» Exercise: From the data that follows, print exactly the lines starting at the one containing "Does Amelia have" and ending at the one containing "Cookie settings (100, 2415)"; include both of them and nothing more.
(Data extracts)
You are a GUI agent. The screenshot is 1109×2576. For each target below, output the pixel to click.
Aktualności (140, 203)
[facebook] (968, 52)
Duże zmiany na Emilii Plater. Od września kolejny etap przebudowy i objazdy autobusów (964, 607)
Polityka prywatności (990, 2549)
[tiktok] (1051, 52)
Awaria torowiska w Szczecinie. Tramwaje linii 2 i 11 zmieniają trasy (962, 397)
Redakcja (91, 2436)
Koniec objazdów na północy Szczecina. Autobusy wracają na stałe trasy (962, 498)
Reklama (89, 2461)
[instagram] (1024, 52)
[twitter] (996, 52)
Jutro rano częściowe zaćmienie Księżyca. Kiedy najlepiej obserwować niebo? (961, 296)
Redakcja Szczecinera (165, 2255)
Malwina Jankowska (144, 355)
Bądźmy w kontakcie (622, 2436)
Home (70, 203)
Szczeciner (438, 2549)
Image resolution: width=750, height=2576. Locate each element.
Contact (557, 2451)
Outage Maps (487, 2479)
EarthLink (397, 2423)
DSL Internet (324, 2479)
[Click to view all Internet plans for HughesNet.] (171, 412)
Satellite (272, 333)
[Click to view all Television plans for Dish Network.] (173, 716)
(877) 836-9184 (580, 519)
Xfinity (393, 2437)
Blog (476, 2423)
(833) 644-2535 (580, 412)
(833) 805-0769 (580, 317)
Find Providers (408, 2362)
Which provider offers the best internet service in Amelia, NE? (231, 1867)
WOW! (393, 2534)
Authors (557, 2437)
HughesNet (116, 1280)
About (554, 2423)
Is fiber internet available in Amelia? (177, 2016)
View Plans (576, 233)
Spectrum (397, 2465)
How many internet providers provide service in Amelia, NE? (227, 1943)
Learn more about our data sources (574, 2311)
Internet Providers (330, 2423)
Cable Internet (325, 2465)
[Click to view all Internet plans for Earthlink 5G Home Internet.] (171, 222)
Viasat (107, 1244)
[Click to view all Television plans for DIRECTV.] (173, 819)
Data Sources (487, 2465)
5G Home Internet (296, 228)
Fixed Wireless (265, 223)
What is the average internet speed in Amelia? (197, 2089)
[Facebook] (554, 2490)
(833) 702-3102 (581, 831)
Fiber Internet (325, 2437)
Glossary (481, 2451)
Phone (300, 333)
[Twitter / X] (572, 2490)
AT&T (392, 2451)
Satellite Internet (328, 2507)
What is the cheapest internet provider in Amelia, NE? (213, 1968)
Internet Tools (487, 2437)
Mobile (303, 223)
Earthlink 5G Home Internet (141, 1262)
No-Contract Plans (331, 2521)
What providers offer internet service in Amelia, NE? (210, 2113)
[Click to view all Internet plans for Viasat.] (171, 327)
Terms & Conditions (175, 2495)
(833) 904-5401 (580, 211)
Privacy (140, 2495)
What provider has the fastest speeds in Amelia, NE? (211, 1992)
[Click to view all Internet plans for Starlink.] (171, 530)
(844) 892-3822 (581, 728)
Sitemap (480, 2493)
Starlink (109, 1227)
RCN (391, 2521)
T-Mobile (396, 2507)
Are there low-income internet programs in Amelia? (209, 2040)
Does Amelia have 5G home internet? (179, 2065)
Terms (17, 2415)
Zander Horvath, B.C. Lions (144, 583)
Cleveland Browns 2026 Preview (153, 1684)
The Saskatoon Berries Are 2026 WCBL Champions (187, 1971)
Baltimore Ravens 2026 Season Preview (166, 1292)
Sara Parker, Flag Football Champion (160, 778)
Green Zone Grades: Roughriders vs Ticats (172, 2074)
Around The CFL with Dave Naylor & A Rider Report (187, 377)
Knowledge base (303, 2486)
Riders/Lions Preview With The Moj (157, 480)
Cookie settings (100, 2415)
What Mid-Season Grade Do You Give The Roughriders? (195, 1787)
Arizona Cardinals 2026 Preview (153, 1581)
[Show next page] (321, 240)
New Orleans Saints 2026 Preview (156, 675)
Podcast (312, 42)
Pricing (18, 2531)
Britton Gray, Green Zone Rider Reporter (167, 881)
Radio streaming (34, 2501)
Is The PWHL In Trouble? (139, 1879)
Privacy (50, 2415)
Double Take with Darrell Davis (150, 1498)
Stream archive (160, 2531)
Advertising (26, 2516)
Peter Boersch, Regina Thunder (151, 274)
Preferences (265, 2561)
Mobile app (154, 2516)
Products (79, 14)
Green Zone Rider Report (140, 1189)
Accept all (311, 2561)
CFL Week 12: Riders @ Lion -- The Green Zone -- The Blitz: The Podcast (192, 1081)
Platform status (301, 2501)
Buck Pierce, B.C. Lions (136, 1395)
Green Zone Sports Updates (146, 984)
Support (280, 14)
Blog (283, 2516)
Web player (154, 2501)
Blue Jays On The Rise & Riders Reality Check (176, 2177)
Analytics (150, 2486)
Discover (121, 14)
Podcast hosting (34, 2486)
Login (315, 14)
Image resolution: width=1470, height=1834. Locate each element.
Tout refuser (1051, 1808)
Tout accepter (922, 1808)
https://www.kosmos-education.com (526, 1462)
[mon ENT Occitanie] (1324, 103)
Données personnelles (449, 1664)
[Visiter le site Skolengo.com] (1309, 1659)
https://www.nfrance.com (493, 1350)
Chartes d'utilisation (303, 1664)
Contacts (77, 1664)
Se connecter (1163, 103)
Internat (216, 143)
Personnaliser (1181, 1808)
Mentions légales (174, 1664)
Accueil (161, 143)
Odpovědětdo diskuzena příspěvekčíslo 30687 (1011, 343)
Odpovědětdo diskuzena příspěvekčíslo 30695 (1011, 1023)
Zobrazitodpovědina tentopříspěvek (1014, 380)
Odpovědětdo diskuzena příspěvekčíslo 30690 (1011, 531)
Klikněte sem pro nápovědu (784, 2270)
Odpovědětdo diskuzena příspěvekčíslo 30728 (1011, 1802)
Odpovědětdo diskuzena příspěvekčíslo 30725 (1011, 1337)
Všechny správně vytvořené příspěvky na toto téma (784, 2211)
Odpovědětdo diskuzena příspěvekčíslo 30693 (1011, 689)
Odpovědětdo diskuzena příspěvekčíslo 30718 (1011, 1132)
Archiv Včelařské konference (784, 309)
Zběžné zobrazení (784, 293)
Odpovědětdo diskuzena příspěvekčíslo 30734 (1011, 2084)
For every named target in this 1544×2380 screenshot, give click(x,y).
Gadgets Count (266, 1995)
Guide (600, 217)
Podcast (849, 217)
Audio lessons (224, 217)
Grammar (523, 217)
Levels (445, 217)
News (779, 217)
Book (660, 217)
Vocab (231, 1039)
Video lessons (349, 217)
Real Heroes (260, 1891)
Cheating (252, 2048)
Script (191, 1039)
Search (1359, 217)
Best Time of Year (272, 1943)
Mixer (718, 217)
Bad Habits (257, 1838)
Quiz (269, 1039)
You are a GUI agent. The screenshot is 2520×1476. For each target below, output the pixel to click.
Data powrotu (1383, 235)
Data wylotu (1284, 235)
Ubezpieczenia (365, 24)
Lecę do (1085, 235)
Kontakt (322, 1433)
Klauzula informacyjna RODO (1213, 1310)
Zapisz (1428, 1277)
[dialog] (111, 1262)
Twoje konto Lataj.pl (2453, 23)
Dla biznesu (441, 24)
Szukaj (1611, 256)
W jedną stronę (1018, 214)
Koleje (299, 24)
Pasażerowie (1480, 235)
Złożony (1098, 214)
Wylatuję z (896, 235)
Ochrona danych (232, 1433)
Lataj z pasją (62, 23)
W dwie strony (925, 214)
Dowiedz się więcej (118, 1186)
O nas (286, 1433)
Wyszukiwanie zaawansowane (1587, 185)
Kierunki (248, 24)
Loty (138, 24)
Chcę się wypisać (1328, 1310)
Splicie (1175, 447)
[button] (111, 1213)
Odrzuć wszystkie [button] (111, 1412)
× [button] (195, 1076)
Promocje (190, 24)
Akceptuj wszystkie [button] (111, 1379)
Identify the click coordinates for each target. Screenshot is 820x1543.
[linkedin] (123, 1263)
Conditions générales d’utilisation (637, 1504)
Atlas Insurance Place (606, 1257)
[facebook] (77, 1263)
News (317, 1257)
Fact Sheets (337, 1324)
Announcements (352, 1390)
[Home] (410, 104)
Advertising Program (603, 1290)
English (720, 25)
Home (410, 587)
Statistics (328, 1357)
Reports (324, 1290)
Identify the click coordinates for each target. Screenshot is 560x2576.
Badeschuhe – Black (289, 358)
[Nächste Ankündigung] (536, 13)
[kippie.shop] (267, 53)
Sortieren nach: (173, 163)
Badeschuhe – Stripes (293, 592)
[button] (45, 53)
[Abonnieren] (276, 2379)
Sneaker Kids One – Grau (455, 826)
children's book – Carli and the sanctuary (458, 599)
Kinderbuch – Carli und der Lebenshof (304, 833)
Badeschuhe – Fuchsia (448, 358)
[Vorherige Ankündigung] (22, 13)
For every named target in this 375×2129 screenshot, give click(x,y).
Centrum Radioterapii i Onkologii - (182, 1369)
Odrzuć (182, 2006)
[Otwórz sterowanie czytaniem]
(End Data extracts)
» Answer to this exercise:
Does Amelia have 5G home internet? (179, 2065)
Terms (17, 2415)
Zander Horvath, B.C. Lions (144, 583)
Cleveland Browns 2026 Preview (153, 1684)
The Saskatoon Berries Are 2026 WCBL Champions (187, 1971)
Baltimore Ravens 2026 Season Preview (166, 1292)
Sara Parker, Flag Football Champion (160, 778)
Green Zone Grades: Roughriders vs Ticats (172, 2074)
Around The CFL with Dave Naylor & A Rider Report (187, 377)
Knowledge base (303, 2486)
Riders/Lions Preview With The Moj (157, 480)
Cookie settings (100, 2415)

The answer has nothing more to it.